S-102 Data Quality and Uncertainty

A recurring theme in the reference group meetings, has been the discussion relating to the quality aspect of the data. The reference group expressed a clear need to be able to see and understand the quality of data made available in their end-user tools.

End-users can then focus attention on the quality and add the necessary safety margins, where required, when using the data. A common perspective of the reference group is that if such information is available, there should be the possibility to view it. If information is found in the metadata, the systems should be able to retrieve, view and display this information easily.

Quality can be encoded and displayed in different ways and during the project period, even more metadata has been added to the standard. This information can hopefully be used to help end-users better understand the standard of quality required. Specifically, in relation to a clearer description and registration of the algorithms used to create an S-102 dataset (based on the multi-beam echosounder data). Also, metadata can now be encoded to inform the end user of the purpose of the data, i.e. navigational or other purposes. It was also suggested that more information about the survey used to create a dataset, e.g. survey year, measuring equipment used and calibration of equipment, should be provided to allow a better understanding of the quality of the data.

Challenges Identified

  • Since an S-102 product can consist of a set of different surveys, from different time periods, using different measuring equipment, a solution needs to be identified on how the various components can be coded and possibly displayed. These are part of the challenges IHO will investigate upon further development of the standard.
  • In the test data, uncertainty is encoded, so that for each grid node with a depth value, an associated uncertainty value can be found. In the S-102 Demonstrator, an interface has been developed that can visualise this layer of uncertainty. The question remaining, is to what extent an end-user can extract some value from this, without having a greater understanding of what the uncertainty means.
Area displayed using depth values.
The same area displayed using uncertainty values

Quality and satisfactory ways of displaying quality is not merely an S-102 challenge, work has been ongoing in IHO for a decade on developing good solutions for displaying data quality related to ENCs. Several proposals for solutions have been outlined through the IHO Data Quality working group, some of which may also be of interest for S-102. For further information regarding this, please refer to the Data Quality working group on the IHO website.

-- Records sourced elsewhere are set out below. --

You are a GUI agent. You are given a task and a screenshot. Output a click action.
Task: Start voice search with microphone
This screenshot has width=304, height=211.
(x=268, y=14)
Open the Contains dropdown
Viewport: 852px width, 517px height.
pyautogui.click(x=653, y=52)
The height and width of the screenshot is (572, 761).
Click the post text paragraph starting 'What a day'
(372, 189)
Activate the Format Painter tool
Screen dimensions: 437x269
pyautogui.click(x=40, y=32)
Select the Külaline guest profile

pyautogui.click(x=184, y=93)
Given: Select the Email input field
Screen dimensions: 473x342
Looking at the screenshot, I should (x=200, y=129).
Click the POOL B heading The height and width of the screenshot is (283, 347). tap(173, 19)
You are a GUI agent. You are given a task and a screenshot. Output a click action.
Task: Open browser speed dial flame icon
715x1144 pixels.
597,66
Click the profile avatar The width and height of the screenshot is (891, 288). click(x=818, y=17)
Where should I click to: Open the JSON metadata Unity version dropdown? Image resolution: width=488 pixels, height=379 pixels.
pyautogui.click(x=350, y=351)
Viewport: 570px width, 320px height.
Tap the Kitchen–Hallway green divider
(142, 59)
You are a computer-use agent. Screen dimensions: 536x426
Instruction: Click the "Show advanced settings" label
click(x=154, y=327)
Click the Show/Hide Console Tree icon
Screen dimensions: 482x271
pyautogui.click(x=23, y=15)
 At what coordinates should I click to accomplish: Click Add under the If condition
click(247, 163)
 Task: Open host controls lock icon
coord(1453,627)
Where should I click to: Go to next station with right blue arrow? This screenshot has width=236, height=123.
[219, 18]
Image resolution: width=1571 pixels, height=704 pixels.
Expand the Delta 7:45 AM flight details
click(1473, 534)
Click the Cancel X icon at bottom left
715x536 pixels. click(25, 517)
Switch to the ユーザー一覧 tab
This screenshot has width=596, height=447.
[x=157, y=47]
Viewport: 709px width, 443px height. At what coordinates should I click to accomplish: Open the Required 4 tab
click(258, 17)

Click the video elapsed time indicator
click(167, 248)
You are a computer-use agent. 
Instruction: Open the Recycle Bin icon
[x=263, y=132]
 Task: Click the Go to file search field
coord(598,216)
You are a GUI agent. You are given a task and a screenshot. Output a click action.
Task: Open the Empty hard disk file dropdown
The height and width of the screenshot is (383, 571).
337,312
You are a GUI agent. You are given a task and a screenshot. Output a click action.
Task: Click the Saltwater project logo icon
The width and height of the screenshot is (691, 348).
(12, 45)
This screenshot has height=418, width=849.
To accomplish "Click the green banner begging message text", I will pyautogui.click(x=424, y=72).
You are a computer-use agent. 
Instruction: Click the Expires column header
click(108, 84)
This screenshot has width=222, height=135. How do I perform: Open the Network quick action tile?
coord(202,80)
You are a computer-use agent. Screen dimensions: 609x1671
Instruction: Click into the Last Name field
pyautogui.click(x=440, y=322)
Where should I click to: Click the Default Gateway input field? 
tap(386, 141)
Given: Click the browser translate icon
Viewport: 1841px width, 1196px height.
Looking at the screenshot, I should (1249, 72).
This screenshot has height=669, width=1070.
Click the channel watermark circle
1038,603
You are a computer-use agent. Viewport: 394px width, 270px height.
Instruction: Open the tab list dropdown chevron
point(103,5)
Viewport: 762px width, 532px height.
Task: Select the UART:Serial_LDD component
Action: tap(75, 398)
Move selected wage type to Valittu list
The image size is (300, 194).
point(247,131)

As of today, we have 13 defined automated upload checks in our VPN test system. The checks were defined after review of the product specifications and are mainly aimed at naming convention, coordinate system and coverage / bounding box inconsistencies.

A separate annex for validation checks was discussed in the standardisation work with S-102, but this annex will not be included in S-102 2.0.0. In parallel to the development of a general S-100 validation, we hope that an annex related to validation checks will also be implemented in the next version of the standard (3.0.0).

In anticipation of standardised validation checks, ECC have also defined several additional upload checks specifically related to grid, feature and attributes, metadata, overlap and exchange directory. These were not implemented in our test database during this current project period, but we plan to implement them during the next R&D project, “S-100 Demonstrator”.

Lessons Learned

Automated and standardised validation checks will be needed to ensure data quality and effectiveness in the uploading process of S-102 data.

Ways of identifying and visualising data quality, in a manner that is easy for end-users to understand and base their decisions on, are of high importance. One idea would be to visualise specific metadata (e.g. when the data survey was created) in the end-users solution, however, this needs to be visualised in a manner that adds value and not just create further confusion.